The task: Which lines below include "Create"? Copy them all.
┌────────
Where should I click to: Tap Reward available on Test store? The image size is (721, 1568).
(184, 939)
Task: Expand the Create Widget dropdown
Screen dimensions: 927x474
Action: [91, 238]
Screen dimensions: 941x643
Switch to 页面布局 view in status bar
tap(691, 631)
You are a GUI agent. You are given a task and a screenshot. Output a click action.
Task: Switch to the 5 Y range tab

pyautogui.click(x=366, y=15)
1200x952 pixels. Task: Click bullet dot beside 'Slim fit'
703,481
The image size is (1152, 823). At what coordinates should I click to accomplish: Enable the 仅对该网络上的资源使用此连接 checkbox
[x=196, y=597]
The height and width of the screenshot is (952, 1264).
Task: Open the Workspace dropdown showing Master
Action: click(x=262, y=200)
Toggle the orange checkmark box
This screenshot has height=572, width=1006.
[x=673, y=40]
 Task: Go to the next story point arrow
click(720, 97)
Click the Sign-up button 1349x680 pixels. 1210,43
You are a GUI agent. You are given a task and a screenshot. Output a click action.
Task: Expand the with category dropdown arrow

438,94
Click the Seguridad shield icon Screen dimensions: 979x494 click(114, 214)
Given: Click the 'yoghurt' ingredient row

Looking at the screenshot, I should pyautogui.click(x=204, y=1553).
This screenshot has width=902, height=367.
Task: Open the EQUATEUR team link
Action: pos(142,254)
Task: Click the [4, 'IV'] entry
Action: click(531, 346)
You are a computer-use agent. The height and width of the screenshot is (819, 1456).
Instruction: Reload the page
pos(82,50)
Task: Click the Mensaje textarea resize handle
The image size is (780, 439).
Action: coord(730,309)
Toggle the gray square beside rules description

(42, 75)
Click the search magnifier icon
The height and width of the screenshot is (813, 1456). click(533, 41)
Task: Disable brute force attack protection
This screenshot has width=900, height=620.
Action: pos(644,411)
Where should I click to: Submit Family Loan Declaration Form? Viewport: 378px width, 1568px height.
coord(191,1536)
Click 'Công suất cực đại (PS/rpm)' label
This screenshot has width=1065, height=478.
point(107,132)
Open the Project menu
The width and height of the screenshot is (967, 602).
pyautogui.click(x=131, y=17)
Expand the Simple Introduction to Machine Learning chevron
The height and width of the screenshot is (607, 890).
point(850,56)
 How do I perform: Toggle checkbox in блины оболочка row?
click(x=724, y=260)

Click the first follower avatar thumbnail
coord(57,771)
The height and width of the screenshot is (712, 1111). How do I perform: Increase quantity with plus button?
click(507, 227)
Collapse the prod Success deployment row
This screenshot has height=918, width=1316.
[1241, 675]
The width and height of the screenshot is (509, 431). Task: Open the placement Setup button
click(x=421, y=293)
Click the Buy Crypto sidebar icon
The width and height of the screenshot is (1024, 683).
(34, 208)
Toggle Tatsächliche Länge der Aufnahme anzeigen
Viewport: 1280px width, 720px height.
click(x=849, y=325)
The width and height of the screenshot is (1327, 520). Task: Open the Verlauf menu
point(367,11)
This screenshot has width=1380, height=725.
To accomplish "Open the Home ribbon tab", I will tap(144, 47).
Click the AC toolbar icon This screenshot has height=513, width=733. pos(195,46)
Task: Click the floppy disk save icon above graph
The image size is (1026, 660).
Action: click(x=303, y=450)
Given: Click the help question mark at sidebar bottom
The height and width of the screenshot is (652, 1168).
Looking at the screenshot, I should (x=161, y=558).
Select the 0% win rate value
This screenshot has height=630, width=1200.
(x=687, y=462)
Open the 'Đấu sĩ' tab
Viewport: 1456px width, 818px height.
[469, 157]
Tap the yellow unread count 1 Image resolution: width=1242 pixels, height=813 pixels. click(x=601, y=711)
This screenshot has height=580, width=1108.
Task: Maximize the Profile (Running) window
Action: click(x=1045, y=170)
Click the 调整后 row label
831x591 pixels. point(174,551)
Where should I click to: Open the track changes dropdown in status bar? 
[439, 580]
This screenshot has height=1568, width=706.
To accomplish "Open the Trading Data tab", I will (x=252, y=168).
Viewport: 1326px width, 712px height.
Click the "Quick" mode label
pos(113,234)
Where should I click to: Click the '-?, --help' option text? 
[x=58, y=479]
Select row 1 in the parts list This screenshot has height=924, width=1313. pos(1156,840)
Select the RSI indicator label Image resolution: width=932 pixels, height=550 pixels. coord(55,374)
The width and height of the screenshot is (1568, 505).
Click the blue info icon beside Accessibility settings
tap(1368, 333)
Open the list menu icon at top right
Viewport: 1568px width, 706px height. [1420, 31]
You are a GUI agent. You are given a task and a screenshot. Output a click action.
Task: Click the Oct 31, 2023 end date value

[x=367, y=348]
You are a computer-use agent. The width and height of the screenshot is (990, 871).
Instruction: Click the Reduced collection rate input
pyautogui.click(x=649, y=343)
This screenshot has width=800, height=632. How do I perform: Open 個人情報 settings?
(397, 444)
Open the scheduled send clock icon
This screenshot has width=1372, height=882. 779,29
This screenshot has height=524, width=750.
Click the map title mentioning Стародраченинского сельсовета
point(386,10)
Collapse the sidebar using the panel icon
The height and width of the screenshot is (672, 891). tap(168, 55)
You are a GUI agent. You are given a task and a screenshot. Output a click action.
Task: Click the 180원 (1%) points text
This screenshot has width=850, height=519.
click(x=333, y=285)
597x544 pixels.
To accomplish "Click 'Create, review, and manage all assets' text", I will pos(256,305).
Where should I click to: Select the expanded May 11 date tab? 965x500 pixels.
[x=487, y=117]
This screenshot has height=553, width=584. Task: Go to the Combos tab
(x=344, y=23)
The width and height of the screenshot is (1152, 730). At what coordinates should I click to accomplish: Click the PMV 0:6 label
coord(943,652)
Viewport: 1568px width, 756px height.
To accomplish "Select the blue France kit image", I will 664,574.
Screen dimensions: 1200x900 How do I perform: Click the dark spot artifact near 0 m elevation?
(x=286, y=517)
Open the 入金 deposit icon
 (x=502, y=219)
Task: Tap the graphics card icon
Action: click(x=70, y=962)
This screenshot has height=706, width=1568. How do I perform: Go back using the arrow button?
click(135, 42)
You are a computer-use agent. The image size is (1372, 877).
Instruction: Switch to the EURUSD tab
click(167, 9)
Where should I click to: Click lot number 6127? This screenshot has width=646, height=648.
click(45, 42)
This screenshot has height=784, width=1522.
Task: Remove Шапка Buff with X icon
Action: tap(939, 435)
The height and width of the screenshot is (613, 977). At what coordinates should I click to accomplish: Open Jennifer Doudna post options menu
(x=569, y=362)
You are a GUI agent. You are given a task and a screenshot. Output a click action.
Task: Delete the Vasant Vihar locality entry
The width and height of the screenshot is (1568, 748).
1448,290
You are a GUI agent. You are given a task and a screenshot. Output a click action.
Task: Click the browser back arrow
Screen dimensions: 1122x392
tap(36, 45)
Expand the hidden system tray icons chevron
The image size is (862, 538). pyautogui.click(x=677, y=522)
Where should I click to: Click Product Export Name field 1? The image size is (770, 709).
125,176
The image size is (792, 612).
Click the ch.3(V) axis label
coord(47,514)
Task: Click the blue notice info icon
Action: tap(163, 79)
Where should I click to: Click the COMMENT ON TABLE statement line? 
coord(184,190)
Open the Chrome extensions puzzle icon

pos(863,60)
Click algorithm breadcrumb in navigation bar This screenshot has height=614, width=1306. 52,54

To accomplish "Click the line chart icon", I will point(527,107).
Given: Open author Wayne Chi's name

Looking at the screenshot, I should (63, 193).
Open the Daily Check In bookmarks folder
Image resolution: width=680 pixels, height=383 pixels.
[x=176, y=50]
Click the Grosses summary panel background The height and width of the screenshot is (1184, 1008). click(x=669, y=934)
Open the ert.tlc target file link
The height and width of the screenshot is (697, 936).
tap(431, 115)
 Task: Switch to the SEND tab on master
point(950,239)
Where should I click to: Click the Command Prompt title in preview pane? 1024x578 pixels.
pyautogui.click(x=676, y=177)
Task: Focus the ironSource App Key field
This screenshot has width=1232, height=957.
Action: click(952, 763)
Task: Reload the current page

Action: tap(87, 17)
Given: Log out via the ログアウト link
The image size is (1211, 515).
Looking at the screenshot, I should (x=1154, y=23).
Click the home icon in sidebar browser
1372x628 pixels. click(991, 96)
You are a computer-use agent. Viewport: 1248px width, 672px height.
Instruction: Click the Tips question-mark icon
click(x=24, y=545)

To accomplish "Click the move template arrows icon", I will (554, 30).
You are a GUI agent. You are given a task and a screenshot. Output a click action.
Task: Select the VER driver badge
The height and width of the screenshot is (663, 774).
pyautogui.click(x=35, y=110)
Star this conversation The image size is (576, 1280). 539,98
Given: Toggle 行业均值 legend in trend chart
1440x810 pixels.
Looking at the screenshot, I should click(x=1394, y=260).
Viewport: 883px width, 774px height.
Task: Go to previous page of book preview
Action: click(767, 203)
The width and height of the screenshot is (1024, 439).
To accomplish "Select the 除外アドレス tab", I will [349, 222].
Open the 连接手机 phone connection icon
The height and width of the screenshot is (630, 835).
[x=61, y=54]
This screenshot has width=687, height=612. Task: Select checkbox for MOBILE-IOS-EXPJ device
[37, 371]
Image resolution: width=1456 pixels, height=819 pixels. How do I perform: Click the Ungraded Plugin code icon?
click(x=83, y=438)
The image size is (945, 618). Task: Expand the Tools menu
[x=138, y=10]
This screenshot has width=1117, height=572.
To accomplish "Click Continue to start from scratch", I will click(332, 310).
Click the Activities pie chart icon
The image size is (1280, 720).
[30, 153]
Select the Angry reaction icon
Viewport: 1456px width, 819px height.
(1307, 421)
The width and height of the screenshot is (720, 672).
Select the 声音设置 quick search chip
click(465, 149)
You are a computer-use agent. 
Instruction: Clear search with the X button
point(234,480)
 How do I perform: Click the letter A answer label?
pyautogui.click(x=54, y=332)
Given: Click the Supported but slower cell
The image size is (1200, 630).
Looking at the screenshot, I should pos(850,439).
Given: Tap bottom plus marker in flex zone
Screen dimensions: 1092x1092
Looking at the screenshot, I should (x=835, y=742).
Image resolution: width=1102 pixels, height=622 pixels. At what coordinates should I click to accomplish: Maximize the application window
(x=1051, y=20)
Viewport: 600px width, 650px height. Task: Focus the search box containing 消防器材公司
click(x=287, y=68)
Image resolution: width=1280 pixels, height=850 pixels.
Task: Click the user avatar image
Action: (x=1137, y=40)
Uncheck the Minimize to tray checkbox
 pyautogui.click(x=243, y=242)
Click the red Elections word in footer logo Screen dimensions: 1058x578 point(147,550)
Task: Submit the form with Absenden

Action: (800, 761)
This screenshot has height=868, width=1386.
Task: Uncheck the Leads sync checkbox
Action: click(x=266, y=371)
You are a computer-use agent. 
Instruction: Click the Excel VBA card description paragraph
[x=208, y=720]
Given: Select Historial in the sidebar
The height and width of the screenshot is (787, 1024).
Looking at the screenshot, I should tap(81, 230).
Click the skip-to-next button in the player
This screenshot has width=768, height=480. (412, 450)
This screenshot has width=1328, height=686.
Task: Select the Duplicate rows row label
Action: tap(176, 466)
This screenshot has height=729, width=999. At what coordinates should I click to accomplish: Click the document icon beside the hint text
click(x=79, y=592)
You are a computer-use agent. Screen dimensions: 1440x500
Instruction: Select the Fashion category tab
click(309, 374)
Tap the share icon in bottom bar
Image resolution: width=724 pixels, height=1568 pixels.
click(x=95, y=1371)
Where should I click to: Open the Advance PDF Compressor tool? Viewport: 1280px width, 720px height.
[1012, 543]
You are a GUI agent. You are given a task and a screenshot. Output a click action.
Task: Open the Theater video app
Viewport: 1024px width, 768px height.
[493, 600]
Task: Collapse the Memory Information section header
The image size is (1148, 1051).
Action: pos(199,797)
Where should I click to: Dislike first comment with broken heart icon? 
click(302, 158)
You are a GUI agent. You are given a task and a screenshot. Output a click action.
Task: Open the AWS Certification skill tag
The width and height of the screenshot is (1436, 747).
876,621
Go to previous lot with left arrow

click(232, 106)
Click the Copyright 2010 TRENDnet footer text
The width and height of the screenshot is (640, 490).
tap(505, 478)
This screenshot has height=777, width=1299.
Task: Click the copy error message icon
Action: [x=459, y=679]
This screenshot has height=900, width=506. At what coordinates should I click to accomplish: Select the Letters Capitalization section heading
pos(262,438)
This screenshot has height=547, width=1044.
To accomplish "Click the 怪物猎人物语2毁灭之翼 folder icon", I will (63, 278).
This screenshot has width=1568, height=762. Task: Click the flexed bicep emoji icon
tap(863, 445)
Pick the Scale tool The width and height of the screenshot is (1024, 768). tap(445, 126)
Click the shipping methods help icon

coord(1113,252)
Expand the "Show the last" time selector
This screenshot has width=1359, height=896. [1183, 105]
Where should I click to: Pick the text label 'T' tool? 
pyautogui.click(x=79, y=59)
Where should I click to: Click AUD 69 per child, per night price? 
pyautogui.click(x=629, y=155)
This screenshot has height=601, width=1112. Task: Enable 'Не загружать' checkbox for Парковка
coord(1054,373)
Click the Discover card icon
└────────
Written solution:
Task: Expand the Create Widget dropdown
To accomplish "Click 'Create, review, and manage all assets' text", I will pos(256,305).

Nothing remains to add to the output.